[START]

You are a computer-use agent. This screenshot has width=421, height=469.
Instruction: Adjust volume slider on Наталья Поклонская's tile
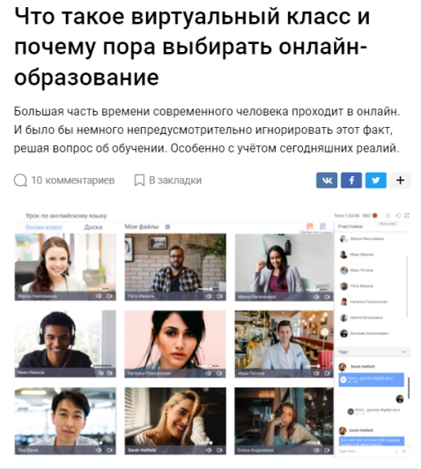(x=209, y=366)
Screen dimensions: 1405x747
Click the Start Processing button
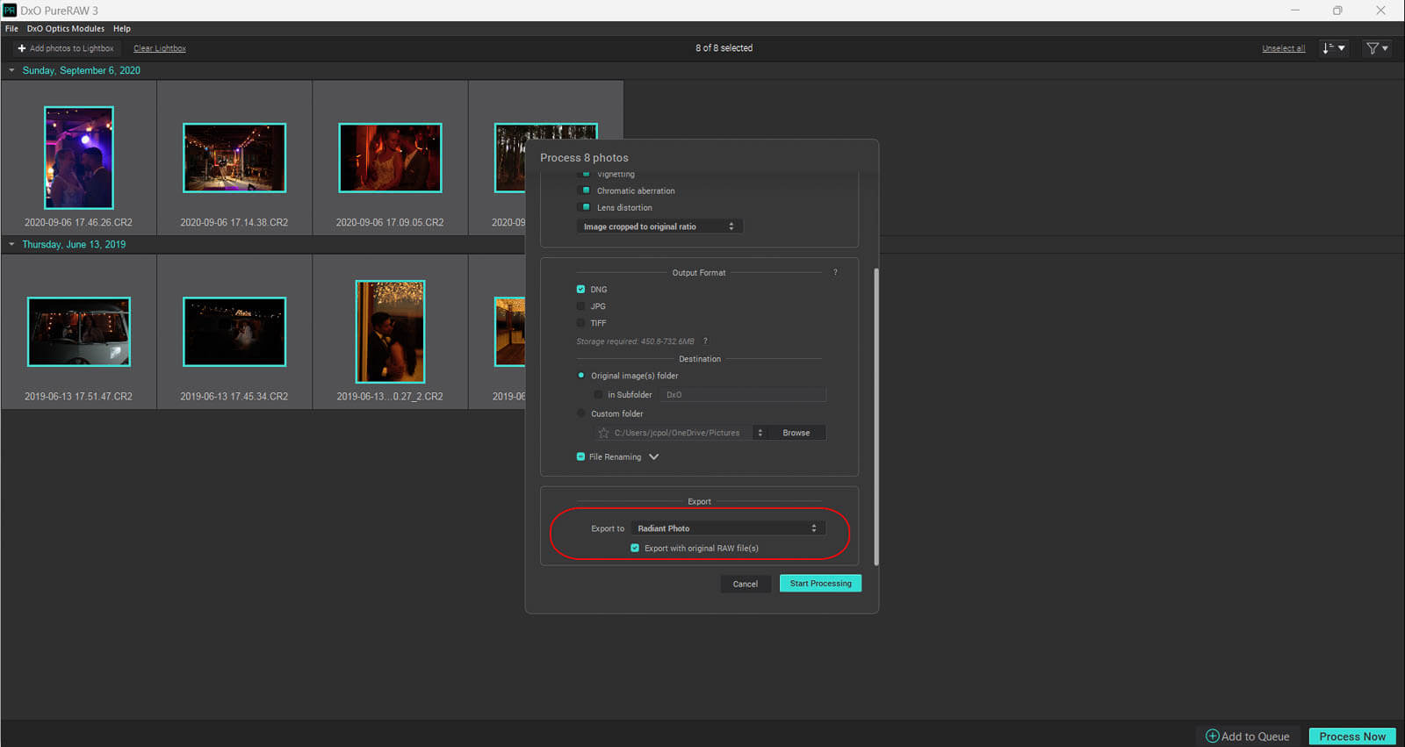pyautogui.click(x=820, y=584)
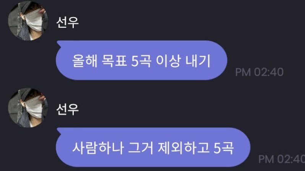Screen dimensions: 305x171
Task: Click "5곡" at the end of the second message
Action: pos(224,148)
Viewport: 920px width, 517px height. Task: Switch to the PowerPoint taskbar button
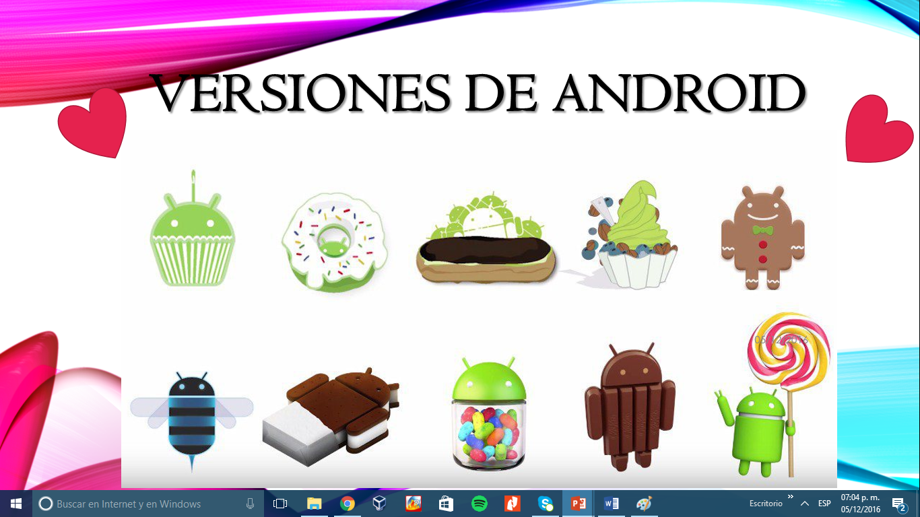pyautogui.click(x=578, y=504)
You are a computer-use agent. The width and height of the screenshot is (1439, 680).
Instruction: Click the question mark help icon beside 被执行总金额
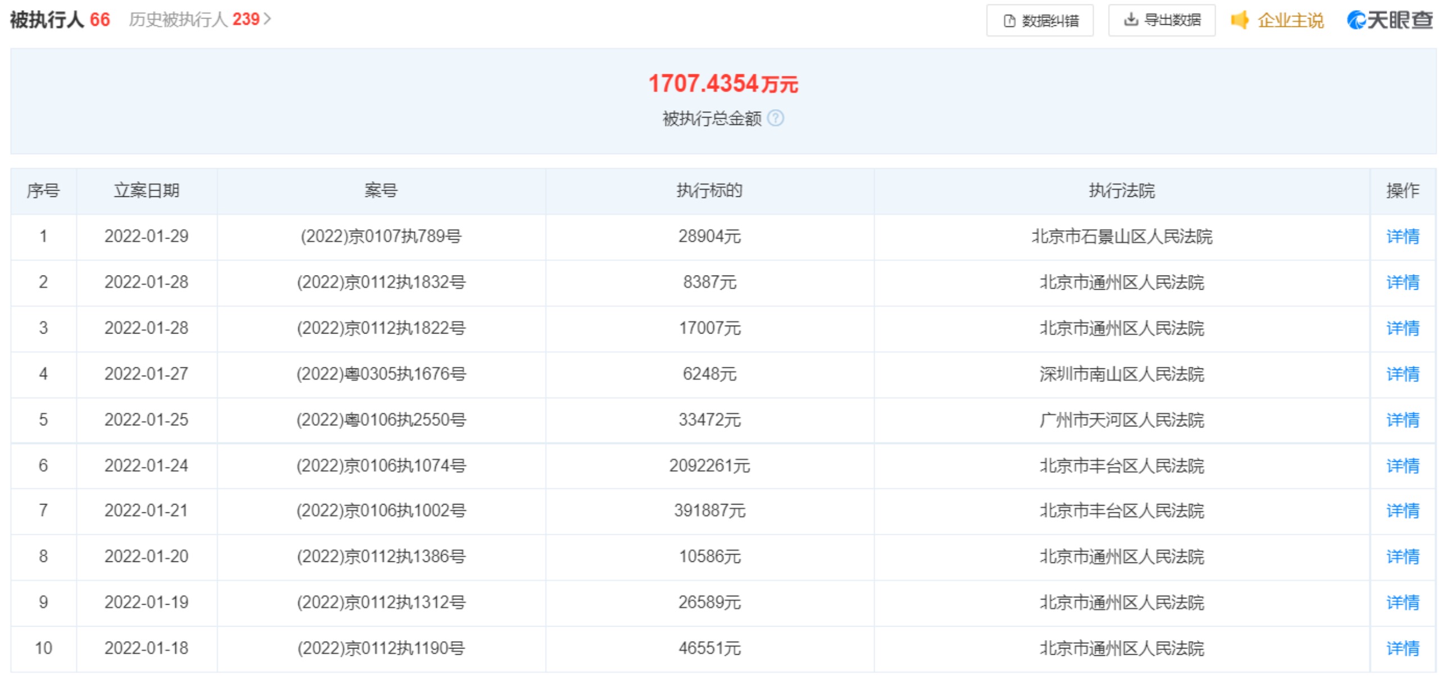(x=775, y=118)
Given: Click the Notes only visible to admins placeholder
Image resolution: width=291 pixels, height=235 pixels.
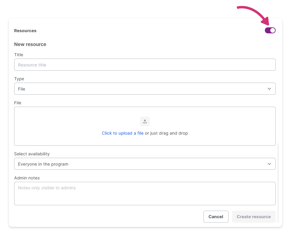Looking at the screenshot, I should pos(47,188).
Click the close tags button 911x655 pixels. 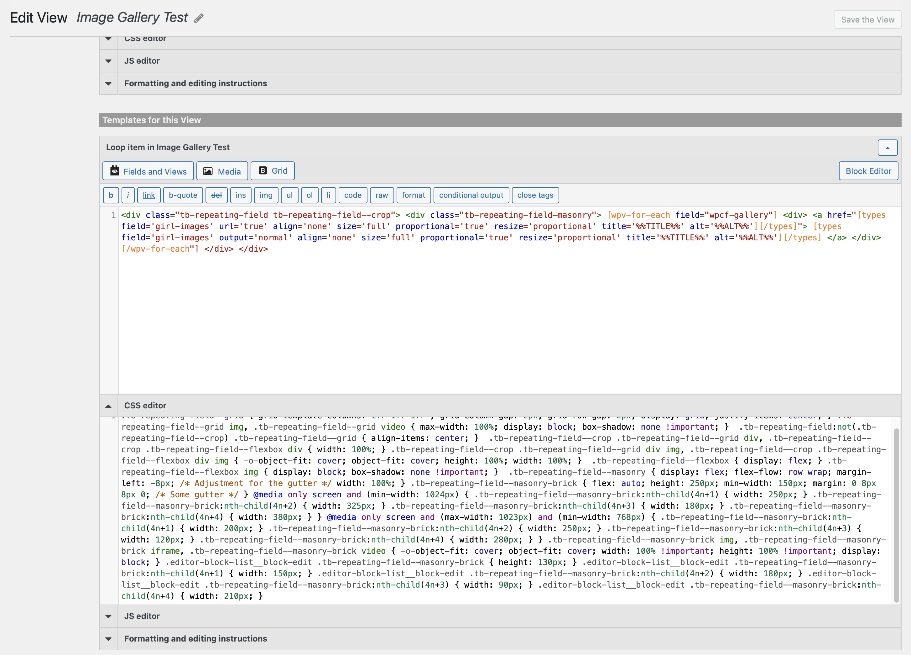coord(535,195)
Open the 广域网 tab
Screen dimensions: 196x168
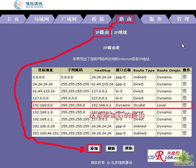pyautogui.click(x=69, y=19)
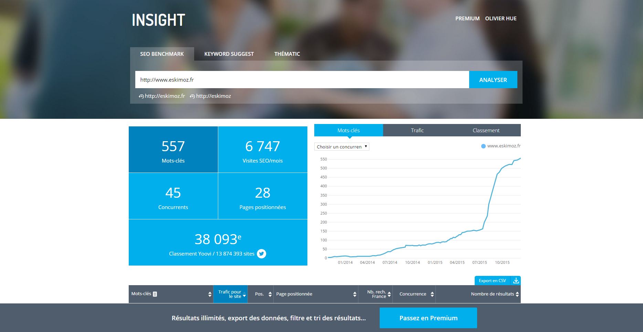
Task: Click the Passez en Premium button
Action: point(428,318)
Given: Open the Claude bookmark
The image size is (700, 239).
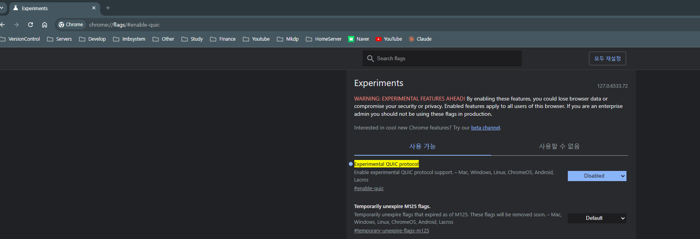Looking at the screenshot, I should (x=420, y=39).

[END]
[START]

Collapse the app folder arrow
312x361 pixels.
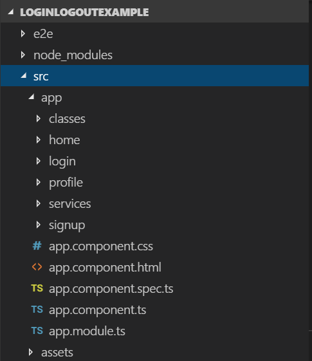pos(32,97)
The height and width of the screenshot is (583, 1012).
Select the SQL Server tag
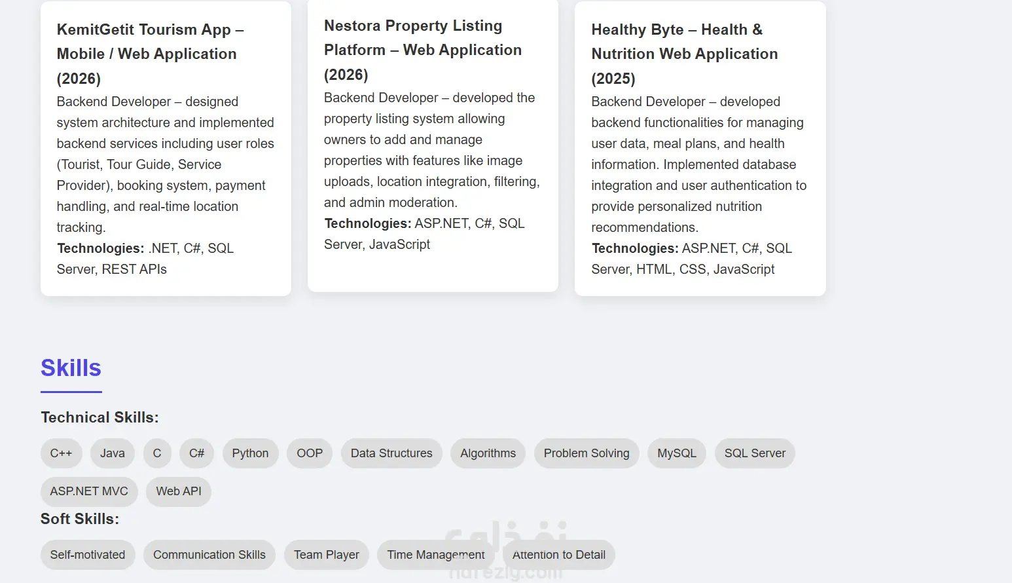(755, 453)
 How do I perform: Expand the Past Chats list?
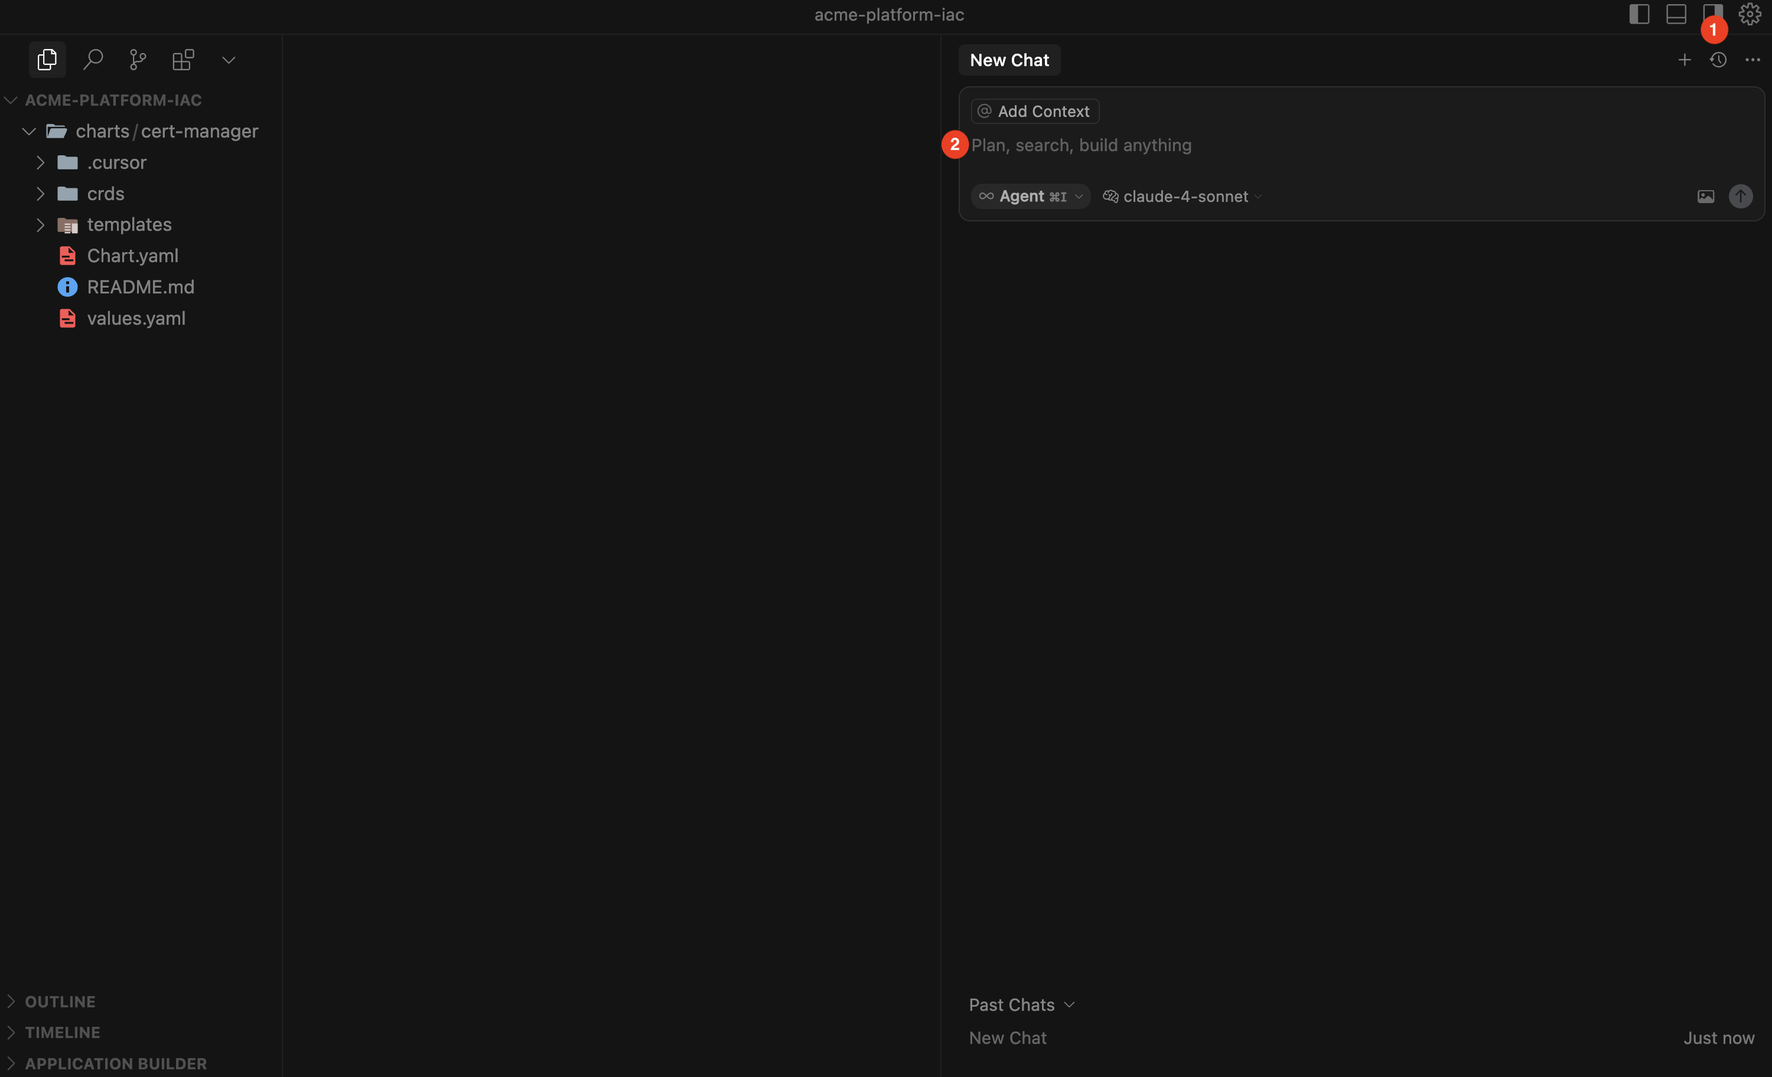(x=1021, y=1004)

[END]
[START]

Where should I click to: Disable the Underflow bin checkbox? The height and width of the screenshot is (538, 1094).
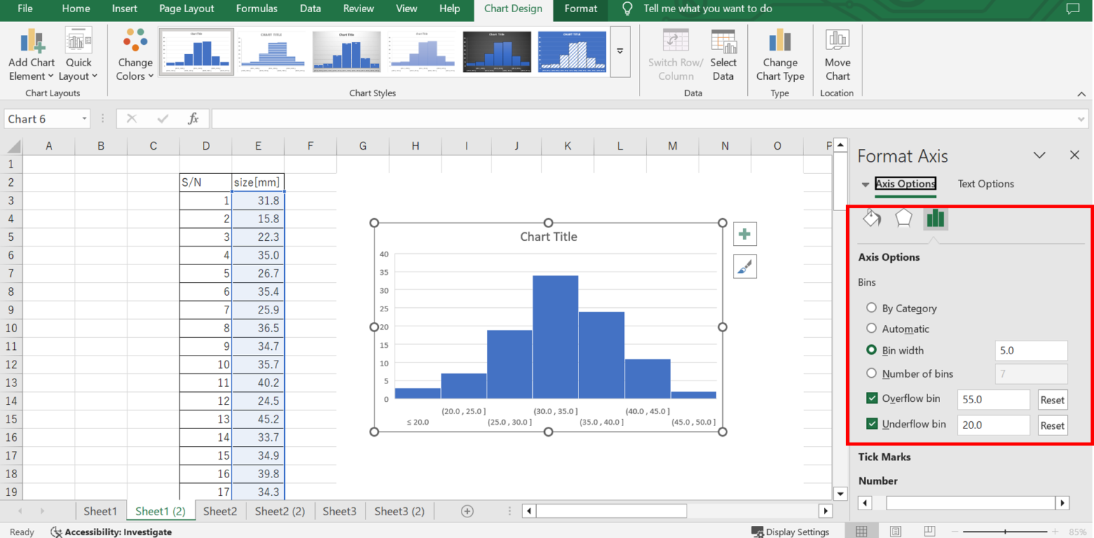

[END]

**Job**:
Write out everything from the line containing "Collapse the app folder arrow" down to the line containing "(x=1021, y=1004)", including both of those lines. Leave the pictures out of your answer.

**Correct output**:
Collapse the app folder arrow
312x361 pixels.
pos(32,97)
The height and width of the screenshot is (583, 1012).
Select the SQL Server tag
(755, 453)
 How do I perform: Expand the Past Chats list?
(x=1021, y=1004)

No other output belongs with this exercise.